Here we look at the difference between predictive and preventive maintenance and use an industrial case study to illustrate the point.
Predictive maintenance uses the condition of equipment to determine when to do maintenance. Preventive maintenance uses statistics alone.
For example, a car manufacturer might say to change the oil every 16,000 KM. A boat engine manufacturer might say do that after X number of hours. Those numbers are based on statistical models developed by the engineers who build and designed those machines. Those models relate wear to time and cumulative force.
Predictive maintenance tosses out the time-based or usage-based approach to doing maintenance and instead looks at some metric that can be measured, like vibration, that correlates with wear.
Below we look at an example of this from the steel manufacturing industry. In that case, a transducer is fit onto the housing of a shaft to measure vibration. When vibration goes outside norms this indicates that the bearings need replacement.
Using the Fourier Transformation to do Industrial Predictive Maintenance
In a PhD thesis, “Application of Predictive Maintenance to Industry Including Cepstrum Analysis of a Gearbox,” Matthew Aladaesay looks at PM practices at several New Zealand manufacturers. The goal is to predict when a furnace used to make steel will need to have its bearings changed.
Workers know that the bearing is failing because it begins to leak oil. The goal is to change bearings before they get to that point. If they wear out then the machine has to be taken apart and the teeth on the gears have to be replaced. That is costly downtime. So a project was undertaken to monitor the vibration of the machine.
As the bearings wear out, the drive shaft increases vibration. The approach is to fit a transducer on the bearing housing. This converts mechanical energy to electrical, which is something that can be measured.

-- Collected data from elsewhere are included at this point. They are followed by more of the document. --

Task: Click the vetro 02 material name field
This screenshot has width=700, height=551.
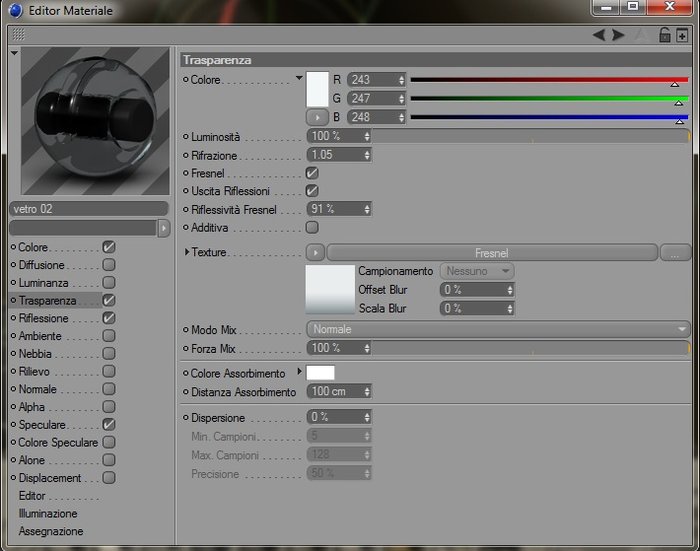Action: [89, 209]

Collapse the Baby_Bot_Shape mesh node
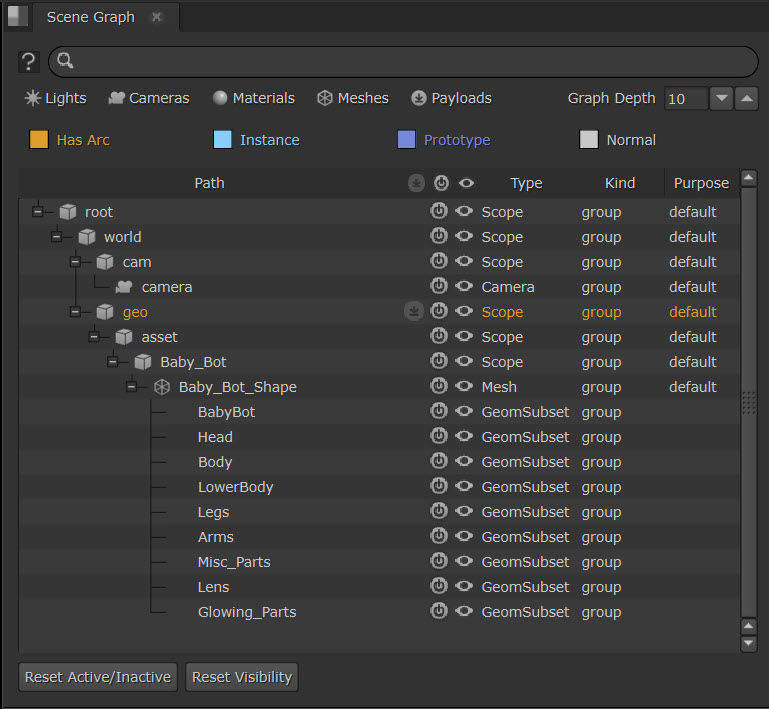(x=132, y=387)
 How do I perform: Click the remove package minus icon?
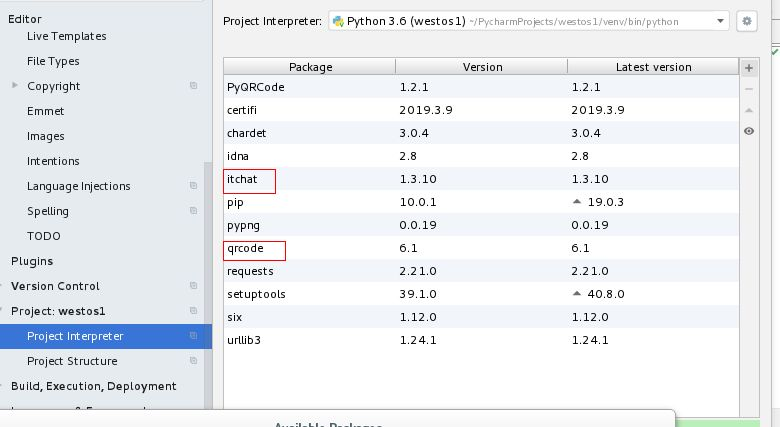(749, 89)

This type of vibration analysis is a common technique used in predictive maintenance models. It takes the premise that vibration increases as bearings wear out and then plots the observed vibration over time. Converting that time series to a frequency distribution is called spectrum analysis.

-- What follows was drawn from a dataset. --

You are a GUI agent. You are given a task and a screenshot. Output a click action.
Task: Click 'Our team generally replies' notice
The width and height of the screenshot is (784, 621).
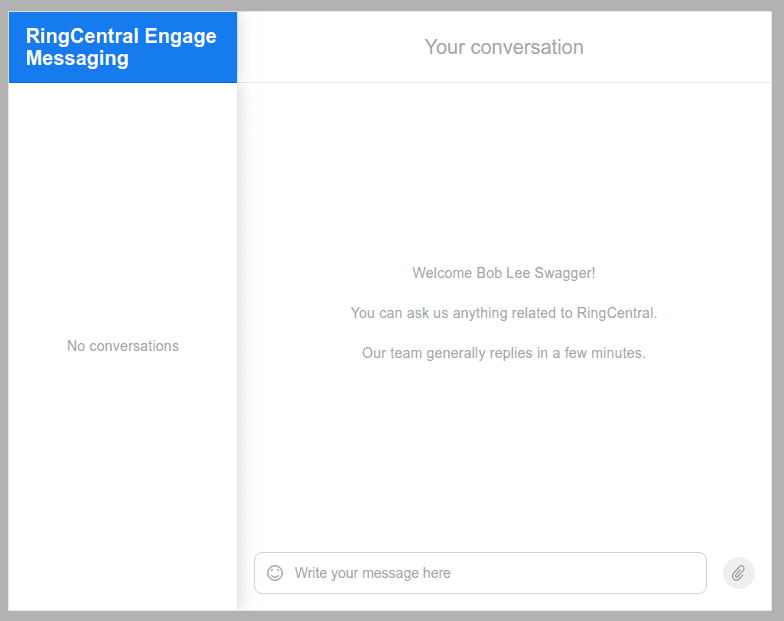(x=503, y=353)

The model uses what is called Fourier Transformation (FT) to calculate the amplitude and frequency of sine waves produced by the spectrum analysis. Amplitude means how high the curve is and frequency means how far apart these peaks in the curve are. It is something easily read from a graph.
Below is a graph from that plant showing the frequency spectrum. This is a graphical display of the FT. One can easily see the amplitude increasing as well as the frequency. In this plot, the bearing is shown to be failing.
The frequency distribution fits into a standard or other statistical distribution. This lets the model flag outliers and data points outside expected norms, thus showing when the bearings need replacing.
So, we have shown how sensor input can be used to predict when a component is going to fail. This lets workers do maintenance before the machine breaks down, which would require a costly repair. This type of data and analysis fits perfecting into the IoT, where a sensor—in this example a transducer—can feed data into a model and transfer that to the cloud where it can flag this situation. Big data and the wide availability of machine language programming frameworks make this kind of spectrum analysis and Fourier transformations relatively easy to do, so than one does not need their own PhD statistician.
Because Industry 4.0 emerged and IoT has gained a wide following, a common practice today is that the manufacturer would operate the PM data model and gather the data in their cloud where they monitor these machines and then alert their customer when they need maintenance. That is especially true in very expensive machines.